Posted by Ann Montague, July 12, 2013

The Treasury Department announced that the Employer Mandate in the Accountable Care Act (ACA) is being delayed (at least) until 2015.  They stated that businesses were "confused about reporting requirements".  Boo Hoo! So the Obama Administration, always concerned about their friends in the business community just said "never mind, don't worry about it until after the 2014 elections". In Oregon we heard this same crying from employers and the Employer Mandate disappeared from the legislation creating the Oregon Health Plan (OHP) in the 1990's which was to become expanded Medicaid that would eventually cover everyone in the state.
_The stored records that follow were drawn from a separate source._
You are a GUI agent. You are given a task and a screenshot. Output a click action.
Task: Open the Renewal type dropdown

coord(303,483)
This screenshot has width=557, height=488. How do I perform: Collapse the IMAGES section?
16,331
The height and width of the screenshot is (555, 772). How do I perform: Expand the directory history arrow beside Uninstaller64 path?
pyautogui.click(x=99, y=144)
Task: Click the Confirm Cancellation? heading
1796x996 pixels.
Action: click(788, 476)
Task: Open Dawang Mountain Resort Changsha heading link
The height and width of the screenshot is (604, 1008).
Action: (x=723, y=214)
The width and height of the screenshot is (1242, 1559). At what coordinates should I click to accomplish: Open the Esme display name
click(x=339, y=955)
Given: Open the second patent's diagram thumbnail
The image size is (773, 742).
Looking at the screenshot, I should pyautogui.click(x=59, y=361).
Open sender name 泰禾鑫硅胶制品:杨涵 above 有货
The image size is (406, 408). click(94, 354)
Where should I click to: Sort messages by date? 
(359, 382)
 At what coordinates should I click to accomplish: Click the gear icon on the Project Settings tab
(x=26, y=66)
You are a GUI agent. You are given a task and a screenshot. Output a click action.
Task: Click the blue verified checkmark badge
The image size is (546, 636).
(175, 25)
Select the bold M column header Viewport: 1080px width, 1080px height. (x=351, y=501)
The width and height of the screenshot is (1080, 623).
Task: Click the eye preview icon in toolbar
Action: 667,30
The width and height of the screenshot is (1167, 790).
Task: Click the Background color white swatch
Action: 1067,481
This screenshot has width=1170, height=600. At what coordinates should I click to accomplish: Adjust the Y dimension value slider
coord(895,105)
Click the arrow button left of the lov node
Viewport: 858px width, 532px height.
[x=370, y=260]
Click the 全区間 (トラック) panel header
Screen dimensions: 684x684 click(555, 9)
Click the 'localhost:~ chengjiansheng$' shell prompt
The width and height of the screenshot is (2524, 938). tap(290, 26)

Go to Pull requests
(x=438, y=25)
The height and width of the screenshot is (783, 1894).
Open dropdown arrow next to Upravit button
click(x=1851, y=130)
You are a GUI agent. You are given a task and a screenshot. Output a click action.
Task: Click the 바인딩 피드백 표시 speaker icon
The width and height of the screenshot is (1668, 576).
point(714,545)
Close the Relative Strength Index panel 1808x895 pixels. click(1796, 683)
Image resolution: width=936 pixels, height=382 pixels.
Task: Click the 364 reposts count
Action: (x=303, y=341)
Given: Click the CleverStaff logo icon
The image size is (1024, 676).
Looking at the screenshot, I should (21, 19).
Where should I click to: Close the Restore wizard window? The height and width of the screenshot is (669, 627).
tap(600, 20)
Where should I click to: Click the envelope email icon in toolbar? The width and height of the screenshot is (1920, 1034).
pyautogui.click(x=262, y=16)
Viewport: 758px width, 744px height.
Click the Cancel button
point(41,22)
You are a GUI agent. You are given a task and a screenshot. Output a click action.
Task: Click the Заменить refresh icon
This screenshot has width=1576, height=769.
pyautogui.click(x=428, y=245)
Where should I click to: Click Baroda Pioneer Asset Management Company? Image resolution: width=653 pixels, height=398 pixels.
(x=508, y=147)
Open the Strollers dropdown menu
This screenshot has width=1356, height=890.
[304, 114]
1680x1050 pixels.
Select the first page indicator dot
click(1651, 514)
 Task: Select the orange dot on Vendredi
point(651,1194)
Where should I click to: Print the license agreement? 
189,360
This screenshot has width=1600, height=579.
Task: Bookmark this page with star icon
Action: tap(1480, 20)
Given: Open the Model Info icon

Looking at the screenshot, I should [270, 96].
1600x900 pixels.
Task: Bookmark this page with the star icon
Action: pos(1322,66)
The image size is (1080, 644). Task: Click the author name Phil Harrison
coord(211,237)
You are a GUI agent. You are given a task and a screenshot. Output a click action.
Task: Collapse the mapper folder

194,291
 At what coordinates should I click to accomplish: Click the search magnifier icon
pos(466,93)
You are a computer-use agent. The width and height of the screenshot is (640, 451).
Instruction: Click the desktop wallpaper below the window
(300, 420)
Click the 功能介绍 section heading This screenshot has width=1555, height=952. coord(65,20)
Dropping the Employer Mandate was a killer.  It meant that OHP did not expand Medicaid as envisioned and actually restricted the number of people on the plan.  At this time, even if an individual has no income and no resources (in the past making them eligible for Medicaid) then they go into a literal "Lottery" system where the State just pulls a certain number every month.  Oregonians can be in the lottery for years.  The elimination of the Employer Mandate however did not stop those of us working for the OHP from getting calls from low wage part time workers. I remember getting calls from new employees of Burger King who said they were given our number and told we were their health insurance. This way businesses like Burger King were hiring workers and  telling them that they will have health coverage. What a deal!